Как я понимаю, медицина, о которой я писал выше, относилась к муниципальной. Но была и частная медицина, известная мне в лице двух врачей, Свешникова и Гриднева. Доктор Свешников, профессор, жил недалеко, на ул. Частника в собственном солидном особняке. Парадная особняка, по моим представлением, должна была быть такой только у врача: ступеньки, чугунная узорчатая ограда площадки перед массивной двустворчатой дверью, звонок (крутить ручку-бабочку). Когда брат Виктор заболевал, меня посылали с запиской к доктору Свешникову. Записку принимала безликая особа и спустя время сообщала, что придут, и когда. Профессору Свешникову было далеко за 80, он еле ходил и очень плохо слышал. Он приходил, мыл руки и обследовал брата, мама говорила ему слова громко прямо в ухо. Давались определенные врачебные рекомендации, и назначалось возможное по положению дел лечение. Доктору вручался гонорар. Брат почему-то поправлялся. Доктор Гриднев вызывался к нам однажды, в связи с серьезностью положения: у нас с братом, как выяснилось, начиналась корь. Помню, что единственный раз в жизни бредил, четко запомнился переход от бреда к яви и обрывок фразы, вытащенный из бредового состояния. Мы поправились, без осложнений. Слава советским докторам!
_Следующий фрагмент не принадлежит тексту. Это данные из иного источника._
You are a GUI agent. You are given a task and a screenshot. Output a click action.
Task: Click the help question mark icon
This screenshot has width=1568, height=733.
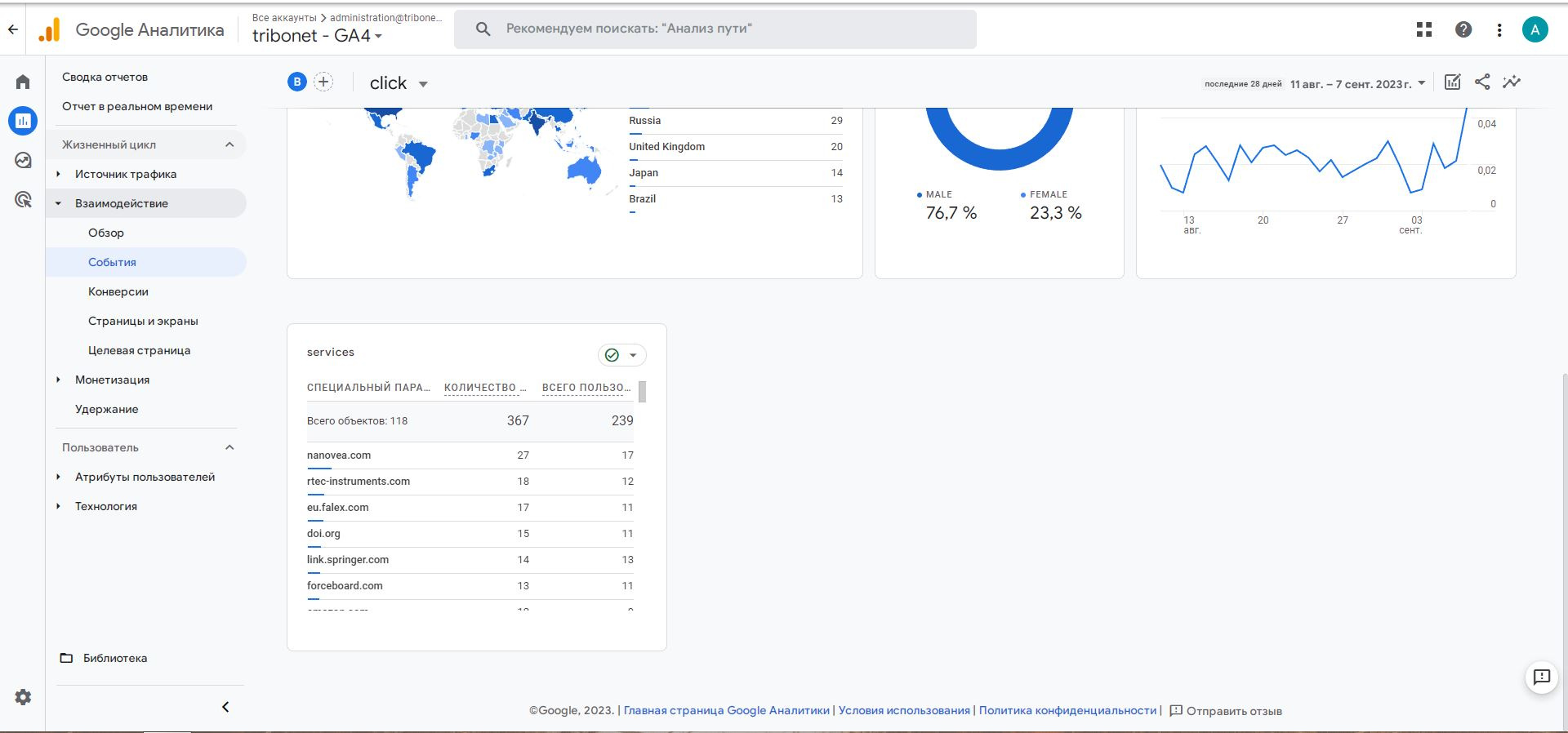(x=1463, y=29)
Брата крестили, когда он подрос, наверное, в годовалом возрасте. На имени Виктор настоял я, а почему, не знаю. Возможная версия – так звали брата соседской девочки, с которой мы до войны играли в куклы (какой стыд). Тем не менее, имя Виктор от «Виктория» – победа, совпало с профессией военного. Им, военным, никак нельзя не побеждать всех: и кто враг, и кто шевелится. Виктор-победитель, моё имя – Георгий, неизбежно сочеталось с победоносец. Не многовато ли на одну семью победителей? Не скромно, но приятно? Однако, когда я начал учить латынь, то узнал, что Георгий вовсе не Победоносец, а в переводе землепашец (труженик). Равновесие восстановилось. Но все-таки как романтично: «…Святой Георгий тронул дважды, пулею не тронутую грудь» (Гумилев)
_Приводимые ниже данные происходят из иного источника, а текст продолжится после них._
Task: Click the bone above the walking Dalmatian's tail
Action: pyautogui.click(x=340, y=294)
Так вот брата крестили в маленькой, уцелевшей от варваров часовне при «Всесвятском» храме. Сам храм представлял собой мерзость запустения. И хоть поблизости не было ни одной воронки (или я ошибаюсь?), все стекла в окнах были выбиты. Какая дрянь, походя, для развлечения сделала это? Двери надежно заколотила чья-то хозяйская рука, поэтому проникнуть внутрь храма можно было только через окно. Узорные решетки, которыми были забраны окна, чьей-то дерзкой рукой были выгнуты и частично выломаны. Потом я понял, зачем это было сделано. Внутрь храма, он – наш единоплеменник, славянин, проникал, чтобы оправиться. Когда я заглянул в окно внутрь храма, то был поражен: весь пол был завален кучами дерма, битой штукатуркой и кирпичом. Последние служили опорой для передвижения среди необъятного моря нечистот. Какую бы ненависть я не питал к захватчикам, уверен, немецкий солдат не сделал бы этого, хотя бы из простого рационализма. Ведь вокруг столько свободного, защищенного кустами и деревьями пространства! Зачем ломать решетку и лезть внутрь святого места? Нет, мы русские не такие, наплевать себе в душу, а заодно и другим – наша первейшая задача.
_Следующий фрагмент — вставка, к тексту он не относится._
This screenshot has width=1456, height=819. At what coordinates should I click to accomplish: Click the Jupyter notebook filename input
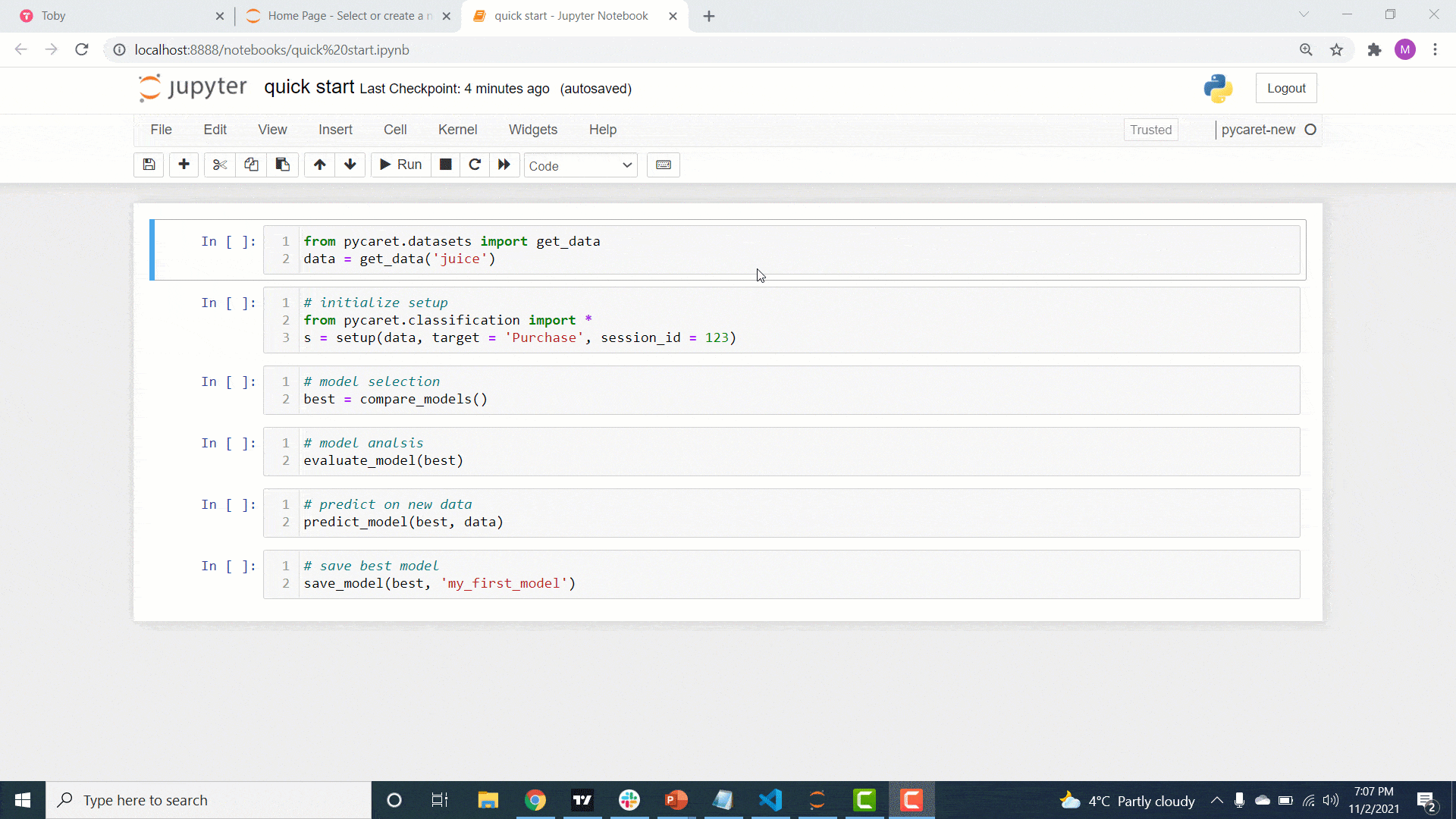coord(309,87)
Не помню, у какого писателя я прочел, что он был удивлен обилием дерма во время войны. Именно состоянием и положением людей во время войны он находил объяснение этому. Я могу это подтвердить. Я видел целые поля человеческих отходов, развалины Севастополя находились в таком же состоянии. Удивительно, людей нет, а дермо есть.